(Beginning of TEXT PROVIDED)

Prognostic Value and Determinants of First-Day Mean Arterial Pressure in Spontaneous Supratentorial Intracerebral Hemorrhage
Background and Purpose The onset of spontaneous intracerebral hemorrhage (ICH) is often accompanied by transient blood pressure (BP) elevation. The prognostic value and the determinants of this BP reaction have not entirely been solved, and the present study was focused on these questions.
Methods From 1985 to 1991 in Central Finland (population, 246 000), a total of 425 patients had first-ever ICH verified by CT or necropsy. The hematoma was supratentorial in 337 patients. Of the 306 patients with supratentorial ICH who had CT, 282 had the BP measured at least once within 24 hours of onset, and they formed the study population. The case notes and CT films were reviewed, and mean arterial pressure (MAP) was calculated from the highest BP reading.
Results The fatality rate was high; 43% of the patients were dead within 28 days of onset. Six independent predictors of the 28-day survival were identified by multiple logistic regression; these predictors were consciousness on admission, first-day MAP, subarachnoid spread of the bleed, lateral shift of hemispheral midline structures, admission blood glucose, and vomiting. The MAPs varied between 66.7 and 203.3 mm Hg, and the cutoff points of the MAP quartiles were 118, 132, and 145 mm Hg. Patients in the first three MAP quartiles had relatively fair outcome, with 71%, 65%, and 60%, respectively, alive 28 days after onset. This was in sharp contrast to the fourth quartile, with only 33% surviving the first 28 days (log-rank, P<.0001 to P=.0010). Patients unconscious/comatose on admission had significantly higher MAPs than did those who were alert or somnolent/disoriented (ANOVA, P=.0079). However, at all levels of consciousness, the 28-day fatality rate increased from the first to the fourth MAP quartile: 69% in the alert, 186% in the somnolent/disoriented, and 45% in the unconscious/comatose patients. Stepwise multiple regression analysis gave four independent predictors of the first-day MAP: hypertension, age (in an inverse fashion), admission blood glucose, and hematoma volume.
Conclusions The most important predictor of the 28-day survival was the level of consciousness on admission, followed by first-day MAP. Hypertension was the most important predictor of the first-day MAP, followed by age, which had an inverse effect on the MAP level. At all levels of consciousness, high first-day MAP (especially if >145 mm Hg) worsened the 28-day survival rate.

(End of TEXT PROVIDED)
(Beginning of RECORDS PROVIDED)

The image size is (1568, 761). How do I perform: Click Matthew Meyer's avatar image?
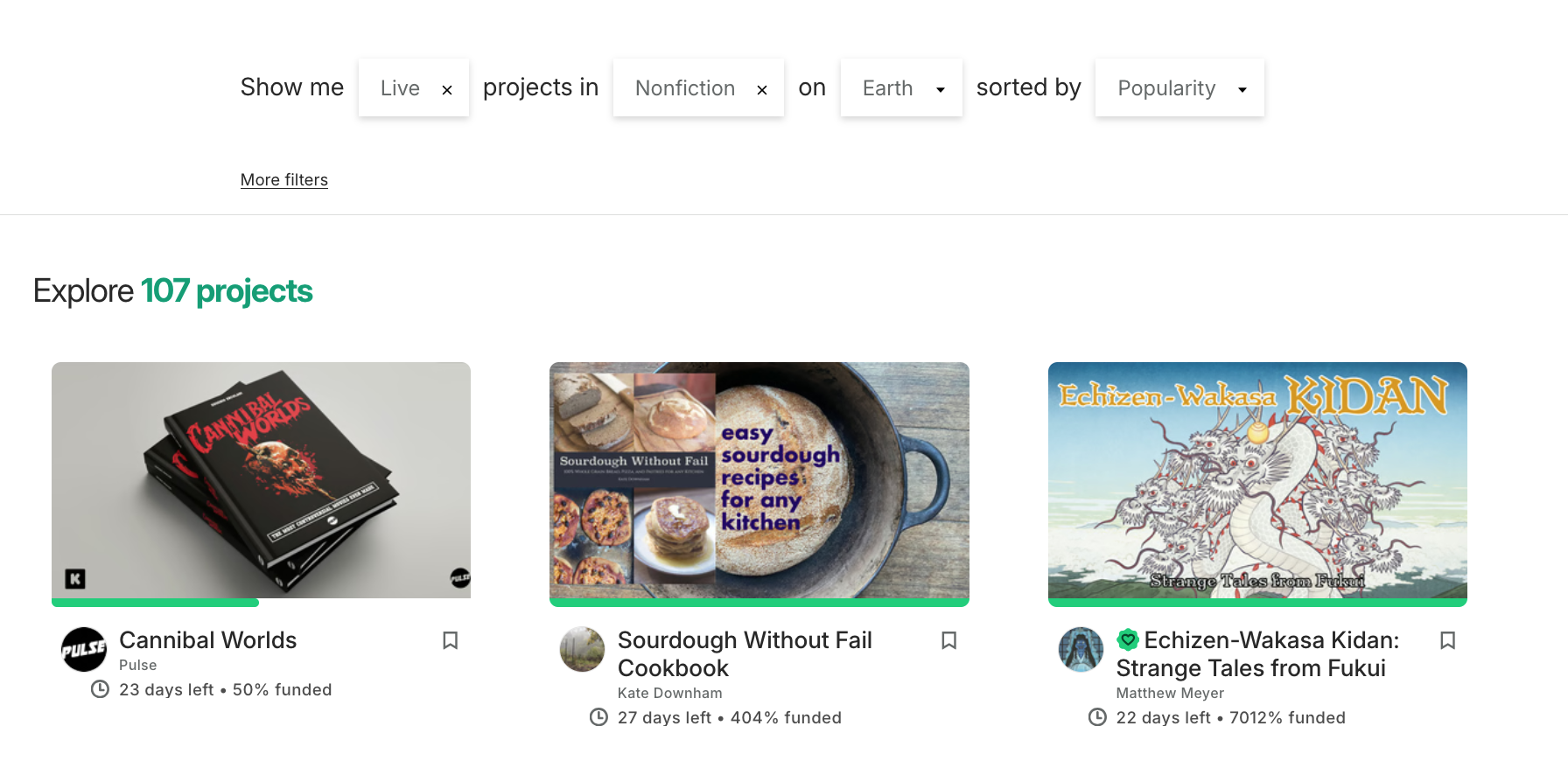(x=1081, y=649)
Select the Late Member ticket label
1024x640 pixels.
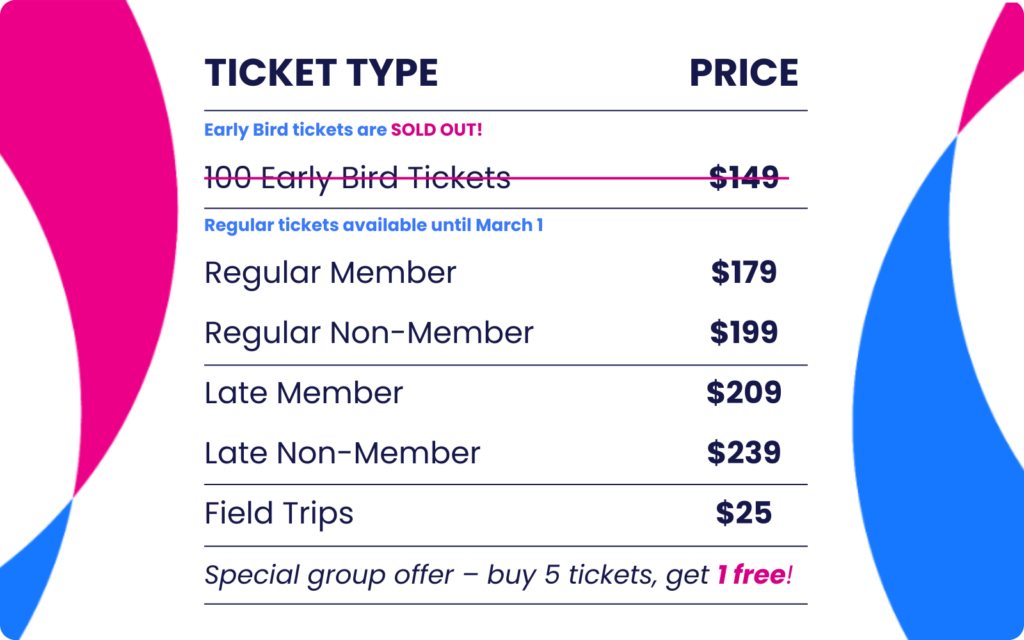[x=303, y=393]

(End of RECORDS PROVIDED)

### WHAT YOU NEED TO DO
a. Please quote the passage of the intracerebral hemorrhage abstract from "Prognostic Value and Determinants" up to and including "highest BP reading.".
b. Answer these questions from the intracerebral hemorrhage abstract.
(i) How many patients in Central Finland had first-ever ICH verified by CT or necropsy from 1985 to 1991?
(ii) What were the cutoff points of the MAP quartiles?
(iii) What was the most important predictor of the first-day MAP?

### PER-TASK OUTPUTS
a.
Prognostic Value and Determinants of First-Day Mean Arterial Pressure in Spontaneous Supratentorial Intracerebral Hemorrhage
Background and Purpose The onset of spontaneous intracerebral hemorrhage (ICH) is often accompanied by transient blood pressure (BP) elevation. The prognostic value and the determinants of this BP reaction have not entirely been solved, and the present study was focused on these questions.
Methods From 1985 to 1991 in Central Finland (population, 246 000), a total of 425 patients had first-ever ICH verified by CT or necropsy. The hematoma was supratentorial in 337 patients. Of the 306 patients with supratentorial ICH who had CT, 282 had the BP measured at least once within 24 hours of onset, and they formed the study population. The case notes and CT films were reviewed, and mean arterial pressure (MAP) was calculated from the highest BP reading.

b.
(i) 425 patients.
(ii) 118, 132, and 145 mm Hg.
(iii) Hypertension.